Un tertre apparaissait, bien visible, avec au milieu, une pierre taillée en forme de tomahawk.

Jules Laroche allait se pencher sur le tertre, quand il entendit la voix de Madeleine crier dans un grand accent de détresse :

— Maman, maman ! Au secours, monsieur Jules !

Cri de fille aimante qui, dans le malheur, appelle d’abord sa mère instinctivement !

Qui donc avait enlevé la jeune fille ?

Immédiatement, le détective fut sûr que c’était la bande de Jean Labranche qui faisait le coup, espérant que Madeleine entre leurs mains, le père Latulippe ne révélerait pas son secret.

Voler au secours de la jeune fille ! Ce fut sa première pensée. N’occupait-elle pas déjà peut-être une grande place dans son cœur ?

Mais allait-il laisser la fosse du noyé seule, sans gardien, à la merci des voleurs ? car le trésor était là. Il n’en doutait point.

— Tricentenaire, dit-il hâtivement, tu vas rester ici et surveiller cette fosse. Si quelqu’un tente de s’en approcher, fais feu et blesse, tue, s’il le faut. Je t’enverrai du renfort de Lévis. Vous, père Latulippe, venez avec moi.

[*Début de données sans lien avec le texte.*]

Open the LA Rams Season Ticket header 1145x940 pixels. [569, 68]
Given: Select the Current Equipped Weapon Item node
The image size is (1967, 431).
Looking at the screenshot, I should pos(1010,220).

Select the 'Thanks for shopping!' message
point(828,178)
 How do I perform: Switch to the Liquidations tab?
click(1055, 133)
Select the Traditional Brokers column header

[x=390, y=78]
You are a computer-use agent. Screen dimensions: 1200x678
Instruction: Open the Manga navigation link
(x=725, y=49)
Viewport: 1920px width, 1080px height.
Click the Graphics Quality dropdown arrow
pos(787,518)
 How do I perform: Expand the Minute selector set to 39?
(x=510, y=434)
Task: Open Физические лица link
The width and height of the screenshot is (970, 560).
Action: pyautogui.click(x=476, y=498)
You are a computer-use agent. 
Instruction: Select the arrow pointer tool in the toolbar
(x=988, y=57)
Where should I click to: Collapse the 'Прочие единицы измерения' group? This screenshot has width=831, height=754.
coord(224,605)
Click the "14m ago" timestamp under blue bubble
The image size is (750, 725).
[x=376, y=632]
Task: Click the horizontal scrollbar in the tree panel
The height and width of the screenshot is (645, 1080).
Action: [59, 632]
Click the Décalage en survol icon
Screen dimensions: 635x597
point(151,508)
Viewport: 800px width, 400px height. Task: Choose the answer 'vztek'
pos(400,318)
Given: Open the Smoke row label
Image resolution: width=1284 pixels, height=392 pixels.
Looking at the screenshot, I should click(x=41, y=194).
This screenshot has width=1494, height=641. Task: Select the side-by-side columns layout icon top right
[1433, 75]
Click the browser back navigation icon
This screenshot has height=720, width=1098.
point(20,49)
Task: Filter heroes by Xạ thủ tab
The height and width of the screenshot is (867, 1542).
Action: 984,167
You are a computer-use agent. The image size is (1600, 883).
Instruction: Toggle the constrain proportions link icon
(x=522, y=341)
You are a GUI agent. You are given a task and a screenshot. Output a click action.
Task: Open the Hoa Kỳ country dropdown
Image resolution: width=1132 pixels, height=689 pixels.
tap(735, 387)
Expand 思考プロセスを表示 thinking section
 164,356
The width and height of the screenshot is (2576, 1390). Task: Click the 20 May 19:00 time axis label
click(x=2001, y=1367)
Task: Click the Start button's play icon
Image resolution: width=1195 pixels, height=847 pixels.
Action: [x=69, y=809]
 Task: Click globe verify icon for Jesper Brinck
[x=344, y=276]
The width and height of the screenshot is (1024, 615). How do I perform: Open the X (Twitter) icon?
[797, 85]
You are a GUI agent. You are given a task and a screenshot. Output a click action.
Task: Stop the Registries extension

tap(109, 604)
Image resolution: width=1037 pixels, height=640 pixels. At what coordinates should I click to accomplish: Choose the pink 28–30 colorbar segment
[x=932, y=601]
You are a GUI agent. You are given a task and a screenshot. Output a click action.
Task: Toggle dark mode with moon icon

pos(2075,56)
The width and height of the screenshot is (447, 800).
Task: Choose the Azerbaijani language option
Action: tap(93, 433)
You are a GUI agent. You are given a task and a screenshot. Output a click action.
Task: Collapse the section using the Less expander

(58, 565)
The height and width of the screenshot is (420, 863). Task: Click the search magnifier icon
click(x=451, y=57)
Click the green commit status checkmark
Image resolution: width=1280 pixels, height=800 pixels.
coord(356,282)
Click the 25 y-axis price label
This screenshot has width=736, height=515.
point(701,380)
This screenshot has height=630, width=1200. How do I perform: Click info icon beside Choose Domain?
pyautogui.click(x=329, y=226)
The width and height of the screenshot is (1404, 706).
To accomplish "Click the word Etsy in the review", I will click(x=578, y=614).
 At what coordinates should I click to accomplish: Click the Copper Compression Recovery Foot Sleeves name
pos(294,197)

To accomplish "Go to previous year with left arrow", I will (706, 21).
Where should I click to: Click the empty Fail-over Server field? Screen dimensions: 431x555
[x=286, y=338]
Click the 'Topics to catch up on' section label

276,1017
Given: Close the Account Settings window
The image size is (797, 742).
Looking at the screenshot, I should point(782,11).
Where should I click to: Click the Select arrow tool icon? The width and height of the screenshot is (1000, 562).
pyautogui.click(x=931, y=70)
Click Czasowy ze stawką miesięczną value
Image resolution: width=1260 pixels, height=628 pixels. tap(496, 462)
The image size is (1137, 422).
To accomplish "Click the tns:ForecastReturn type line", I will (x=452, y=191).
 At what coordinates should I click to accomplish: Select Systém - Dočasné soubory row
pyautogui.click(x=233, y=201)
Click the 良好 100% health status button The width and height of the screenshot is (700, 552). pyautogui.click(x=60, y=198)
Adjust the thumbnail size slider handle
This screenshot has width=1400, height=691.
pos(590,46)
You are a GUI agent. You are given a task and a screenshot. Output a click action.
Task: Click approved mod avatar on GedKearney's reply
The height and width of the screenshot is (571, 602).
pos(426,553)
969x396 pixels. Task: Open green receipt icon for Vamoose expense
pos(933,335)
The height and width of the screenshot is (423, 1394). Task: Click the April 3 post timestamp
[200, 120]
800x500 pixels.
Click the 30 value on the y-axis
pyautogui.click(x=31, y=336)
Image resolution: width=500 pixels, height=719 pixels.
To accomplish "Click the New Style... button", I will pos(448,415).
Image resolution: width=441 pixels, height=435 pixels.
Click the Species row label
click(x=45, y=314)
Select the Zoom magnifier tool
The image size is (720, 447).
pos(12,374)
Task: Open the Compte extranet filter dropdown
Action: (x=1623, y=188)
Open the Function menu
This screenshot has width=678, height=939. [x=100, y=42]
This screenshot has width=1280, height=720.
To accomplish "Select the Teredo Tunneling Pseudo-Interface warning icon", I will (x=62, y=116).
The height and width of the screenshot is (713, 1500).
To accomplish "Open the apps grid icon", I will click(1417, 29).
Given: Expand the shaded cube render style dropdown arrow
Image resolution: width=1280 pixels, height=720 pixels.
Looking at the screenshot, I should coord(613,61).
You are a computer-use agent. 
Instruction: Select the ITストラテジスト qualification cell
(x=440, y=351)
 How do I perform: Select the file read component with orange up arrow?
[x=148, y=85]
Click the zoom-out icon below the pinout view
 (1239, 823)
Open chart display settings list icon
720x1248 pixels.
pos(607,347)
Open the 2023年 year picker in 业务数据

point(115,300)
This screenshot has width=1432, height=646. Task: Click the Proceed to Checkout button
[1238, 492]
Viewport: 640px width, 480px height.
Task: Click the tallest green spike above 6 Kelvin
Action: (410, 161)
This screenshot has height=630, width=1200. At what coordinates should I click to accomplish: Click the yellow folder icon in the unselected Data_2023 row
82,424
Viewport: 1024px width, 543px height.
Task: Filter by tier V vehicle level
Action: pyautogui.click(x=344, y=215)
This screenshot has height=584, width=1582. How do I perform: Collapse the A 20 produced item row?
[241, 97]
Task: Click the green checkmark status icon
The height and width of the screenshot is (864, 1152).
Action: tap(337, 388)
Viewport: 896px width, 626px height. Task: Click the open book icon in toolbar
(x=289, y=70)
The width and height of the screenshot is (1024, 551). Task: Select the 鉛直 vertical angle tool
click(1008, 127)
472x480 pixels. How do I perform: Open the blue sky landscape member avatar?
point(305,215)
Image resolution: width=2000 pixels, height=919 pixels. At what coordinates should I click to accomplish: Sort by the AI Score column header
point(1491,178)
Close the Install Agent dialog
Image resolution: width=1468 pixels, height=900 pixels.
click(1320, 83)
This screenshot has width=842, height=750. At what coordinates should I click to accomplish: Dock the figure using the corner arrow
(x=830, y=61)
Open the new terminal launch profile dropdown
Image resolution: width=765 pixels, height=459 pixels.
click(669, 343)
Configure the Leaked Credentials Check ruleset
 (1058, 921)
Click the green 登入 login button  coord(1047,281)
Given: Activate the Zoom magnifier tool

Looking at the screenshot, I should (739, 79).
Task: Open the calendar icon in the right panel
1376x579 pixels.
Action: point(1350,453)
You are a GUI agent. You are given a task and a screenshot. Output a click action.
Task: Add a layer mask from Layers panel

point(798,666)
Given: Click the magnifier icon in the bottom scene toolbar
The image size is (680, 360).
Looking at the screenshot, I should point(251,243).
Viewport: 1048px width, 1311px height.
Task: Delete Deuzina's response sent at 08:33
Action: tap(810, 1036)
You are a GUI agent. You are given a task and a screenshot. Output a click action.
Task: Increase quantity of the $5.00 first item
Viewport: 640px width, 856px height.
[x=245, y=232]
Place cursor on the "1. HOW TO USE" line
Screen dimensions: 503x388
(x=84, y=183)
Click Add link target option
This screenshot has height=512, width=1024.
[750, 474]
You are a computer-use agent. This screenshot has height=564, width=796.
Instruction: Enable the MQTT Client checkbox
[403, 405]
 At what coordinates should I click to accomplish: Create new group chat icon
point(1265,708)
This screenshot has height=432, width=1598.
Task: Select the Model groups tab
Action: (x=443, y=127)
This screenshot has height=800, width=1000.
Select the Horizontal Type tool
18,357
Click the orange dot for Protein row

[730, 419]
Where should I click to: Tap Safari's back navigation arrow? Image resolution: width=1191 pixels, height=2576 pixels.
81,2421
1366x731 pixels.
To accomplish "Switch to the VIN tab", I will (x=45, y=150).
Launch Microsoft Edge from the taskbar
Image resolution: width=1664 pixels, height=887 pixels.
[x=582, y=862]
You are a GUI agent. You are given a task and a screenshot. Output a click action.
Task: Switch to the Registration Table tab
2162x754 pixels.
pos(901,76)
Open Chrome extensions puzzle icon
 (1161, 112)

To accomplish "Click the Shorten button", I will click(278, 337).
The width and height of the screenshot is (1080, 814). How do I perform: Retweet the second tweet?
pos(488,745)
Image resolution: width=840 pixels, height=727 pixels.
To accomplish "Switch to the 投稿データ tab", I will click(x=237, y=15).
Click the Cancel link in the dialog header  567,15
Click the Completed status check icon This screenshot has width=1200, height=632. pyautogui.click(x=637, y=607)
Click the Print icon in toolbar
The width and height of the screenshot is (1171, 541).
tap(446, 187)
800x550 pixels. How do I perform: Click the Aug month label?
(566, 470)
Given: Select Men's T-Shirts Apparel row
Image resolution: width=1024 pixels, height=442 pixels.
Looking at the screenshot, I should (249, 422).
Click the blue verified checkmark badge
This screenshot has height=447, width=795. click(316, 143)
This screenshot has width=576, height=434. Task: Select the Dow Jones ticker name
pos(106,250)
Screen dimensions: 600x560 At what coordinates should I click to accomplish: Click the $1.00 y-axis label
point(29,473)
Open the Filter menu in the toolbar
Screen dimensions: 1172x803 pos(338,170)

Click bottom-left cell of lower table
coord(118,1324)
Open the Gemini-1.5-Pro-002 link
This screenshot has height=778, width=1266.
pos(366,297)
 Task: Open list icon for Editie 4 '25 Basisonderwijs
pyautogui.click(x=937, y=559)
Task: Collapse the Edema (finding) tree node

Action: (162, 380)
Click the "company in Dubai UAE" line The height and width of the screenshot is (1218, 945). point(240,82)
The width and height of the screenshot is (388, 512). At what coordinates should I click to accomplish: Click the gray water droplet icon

Il dut traîner derrière lui le vieillard que son grand âge empêchait de courir. Mais il avait agi si rapidement que quand il se lança en auto à la poursuite des ravisseurs, leur machine venait à peine de disparaître dans un nuage de poussière.


XVII

EN CANOT AUTOMOBILE


— Père Latulippe, quand nous tournerons le coin de la rue St-Georges et de la Côte du Passage, à Lévis, vous sauterez à bas de l’auto et vous vous rendrez au poste de police. Là, vous mobiliserez tous les agents disponibles et vous retournerez à la fosse du noyé où les agents prêteront main-forte à Tricentenaire dans la garde du Trésor.

Jules Laroche prononçait ces paroles pendant que son automobile filait à une vitesse vertigineuse sur la route Lévis-Jackman. De nombreux touristes arrêtaient leurs machines et les regardaient passer, curieux et anxieux.

Les ravisseurs étaient visibles au loin quand la route ne faisait pas de détours brusques.

— Nous gagnons du terrain, disait souvent le détective.

Ils entrèrent dans Lévis sans ralentir. Jules dut user de toute son expérience pour ne pas capoter en tournant le coin de la rue St-Georges, à peine 200 pieds en arrière des bandits.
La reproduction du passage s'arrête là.